_PASSAGE GIVEN:_
______________________________
Posted tagged ‘love locks’

bits and pieces

February 13, 2023

There is an area of Kansas City generally known as Red Bridge. It’s named after an old red bridge that crossed the Blue River back in settlement days. Subsequent replacement bridges were all painted red to honor that bit of history. The newest bridge (concrete and steel) is fitted with red granite to maintain the tradition.

What you see above is the prior red bridge. I believe I drove across the bridge at least once in my adult tenure here (and it’s not impossible that I had when I was a toddler before we moved to St. Louis, though it is unlikely that I would have been doing the driving). This bridge not only no longer takes traffic but it no longer leads anywhere either. (The area behind me when I took this photo is full of trees and rock piles and is impassible.)

But a new use has been found for the old bridge. It’s become the host of love locks. Couples affix a padlock to the bridge (or gates or fences and even monuments) as a sign of their love. Names, initials, and dates are generally inscribed on the locks, and tradition requires that the key to the lock be thrown away (generally into the river the bridge crosses) as a sign of the unbreakable love of the couple.
______________________________
Target position records

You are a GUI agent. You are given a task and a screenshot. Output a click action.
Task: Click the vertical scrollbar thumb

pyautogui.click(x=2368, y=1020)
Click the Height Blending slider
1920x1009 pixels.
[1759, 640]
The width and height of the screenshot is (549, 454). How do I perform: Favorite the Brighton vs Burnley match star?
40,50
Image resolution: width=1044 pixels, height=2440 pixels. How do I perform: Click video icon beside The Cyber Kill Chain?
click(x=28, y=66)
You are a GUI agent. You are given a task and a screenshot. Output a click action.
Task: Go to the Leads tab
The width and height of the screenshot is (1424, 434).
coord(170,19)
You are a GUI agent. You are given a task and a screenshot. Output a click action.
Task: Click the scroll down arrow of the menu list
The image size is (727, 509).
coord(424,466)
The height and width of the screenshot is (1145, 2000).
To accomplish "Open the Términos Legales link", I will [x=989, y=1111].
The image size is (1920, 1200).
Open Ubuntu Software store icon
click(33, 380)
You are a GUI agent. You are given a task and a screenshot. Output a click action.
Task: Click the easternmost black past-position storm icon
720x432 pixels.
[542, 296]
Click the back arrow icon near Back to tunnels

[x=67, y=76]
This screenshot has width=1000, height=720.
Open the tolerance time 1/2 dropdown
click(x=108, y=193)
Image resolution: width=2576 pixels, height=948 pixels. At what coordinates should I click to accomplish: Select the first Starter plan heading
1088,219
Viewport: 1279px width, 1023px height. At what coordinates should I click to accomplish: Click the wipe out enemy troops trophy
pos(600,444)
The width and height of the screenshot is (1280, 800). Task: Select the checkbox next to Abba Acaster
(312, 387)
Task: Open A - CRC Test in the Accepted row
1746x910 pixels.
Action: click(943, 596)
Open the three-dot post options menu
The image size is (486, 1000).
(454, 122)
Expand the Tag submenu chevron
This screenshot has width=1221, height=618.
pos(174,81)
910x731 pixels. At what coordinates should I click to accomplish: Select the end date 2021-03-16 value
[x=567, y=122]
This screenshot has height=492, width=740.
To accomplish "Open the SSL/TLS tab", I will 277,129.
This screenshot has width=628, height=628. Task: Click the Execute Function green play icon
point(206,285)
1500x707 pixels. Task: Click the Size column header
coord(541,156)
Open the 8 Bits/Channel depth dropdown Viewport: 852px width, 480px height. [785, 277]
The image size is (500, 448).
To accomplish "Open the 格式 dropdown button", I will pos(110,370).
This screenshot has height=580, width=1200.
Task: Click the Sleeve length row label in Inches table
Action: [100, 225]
______________________________
_PROBLEM STATEMENT:_ Update the part of the blog post about the Red Bridge that opens with the words containing "But a new use" and closes with "of the couple.", replacing "padlock" with "brass padlock".

_RESULT OF THIS TASK:_
But a new use has been found for the old bridge. It’s become the host of love locks. Couples affix a brass padlock to the bridge (or gates or fences and even monuments) as a sign of their love. Names, initials, and dates are generally inscribed on the locks, and tradition requires that the key to the lock be thrown away (generally into the river the bridge crosses) as a sign of the unbreakable love of the couple.